*TASK TO CARRY OUT*: The answer must consist of every line in the data that contains "computer".

*** DATA EXTRACT Section Begins ***

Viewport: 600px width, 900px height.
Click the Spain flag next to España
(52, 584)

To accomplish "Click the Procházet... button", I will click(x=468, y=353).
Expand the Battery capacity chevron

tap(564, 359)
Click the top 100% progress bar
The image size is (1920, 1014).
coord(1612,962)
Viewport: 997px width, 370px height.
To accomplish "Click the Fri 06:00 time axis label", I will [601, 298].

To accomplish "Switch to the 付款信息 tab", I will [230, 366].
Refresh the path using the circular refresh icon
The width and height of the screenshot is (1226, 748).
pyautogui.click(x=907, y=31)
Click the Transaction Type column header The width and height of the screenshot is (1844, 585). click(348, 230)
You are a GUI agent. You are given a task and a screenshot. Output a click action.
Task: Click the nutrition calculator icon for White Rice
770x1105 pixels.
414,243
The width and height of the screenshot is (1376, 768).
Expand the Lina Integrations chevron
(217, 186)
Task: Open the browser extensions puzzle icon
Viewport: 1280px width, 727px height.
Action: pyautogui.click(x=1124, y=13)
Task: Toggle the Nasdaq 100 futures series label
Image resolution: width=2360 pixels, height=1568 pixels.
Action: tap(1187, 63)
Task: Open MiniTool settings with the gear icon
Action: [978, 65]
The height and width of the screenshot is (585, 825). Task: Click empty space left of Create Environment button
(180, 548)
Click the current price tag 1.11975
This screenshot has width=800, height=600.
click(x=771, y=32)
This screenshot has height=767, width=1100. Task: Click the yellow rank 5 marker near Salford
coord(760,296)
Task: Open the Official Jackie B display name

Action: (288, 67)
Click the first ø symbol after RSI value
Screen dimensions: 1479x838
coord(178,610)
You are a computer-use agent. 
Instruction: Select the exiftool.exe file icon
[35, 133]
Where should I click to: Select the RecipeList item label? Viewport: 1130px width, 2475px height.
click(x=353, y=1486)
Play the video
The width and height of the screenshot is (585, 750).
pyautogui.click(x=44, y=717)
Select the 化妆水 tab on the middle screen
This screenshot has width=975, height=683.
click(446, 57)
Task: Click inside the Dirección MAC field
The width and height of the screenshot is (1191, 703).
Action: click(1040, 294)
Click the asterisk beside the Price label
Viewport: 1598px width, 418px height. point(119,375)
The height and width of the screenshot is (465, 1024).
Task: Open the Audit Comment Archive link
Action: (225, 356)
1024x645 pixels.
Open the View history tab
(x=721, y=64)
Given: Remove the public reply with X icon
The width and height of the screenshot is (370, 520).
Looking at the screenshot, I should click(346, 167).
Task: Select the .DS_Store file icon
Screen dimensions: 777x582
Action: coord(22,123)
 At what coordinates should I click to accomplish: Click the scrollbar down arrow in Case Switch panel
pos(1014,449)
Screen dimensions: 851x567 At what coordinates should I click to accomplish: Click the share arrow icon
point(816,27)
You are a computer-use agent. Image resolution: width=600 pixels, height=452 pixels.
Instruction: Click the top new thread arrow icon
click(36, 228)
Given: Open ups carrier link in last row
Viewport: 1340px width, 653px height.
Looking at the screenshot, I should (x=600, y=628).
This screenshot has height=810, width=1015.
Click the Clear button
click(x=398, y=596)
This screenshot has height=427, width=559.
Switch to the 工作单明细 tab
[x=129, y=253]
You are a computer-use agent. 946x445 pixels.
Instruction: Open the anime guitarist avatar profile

*** DATA EXTRACT Section Ends ***

*ANSWER AREA*:
You are a computer-use agent. 
You are a computer-use agent. Image resolution: width=600 pixels, height=452 pixels.
You are a computer-use agent. 946x445 pixels.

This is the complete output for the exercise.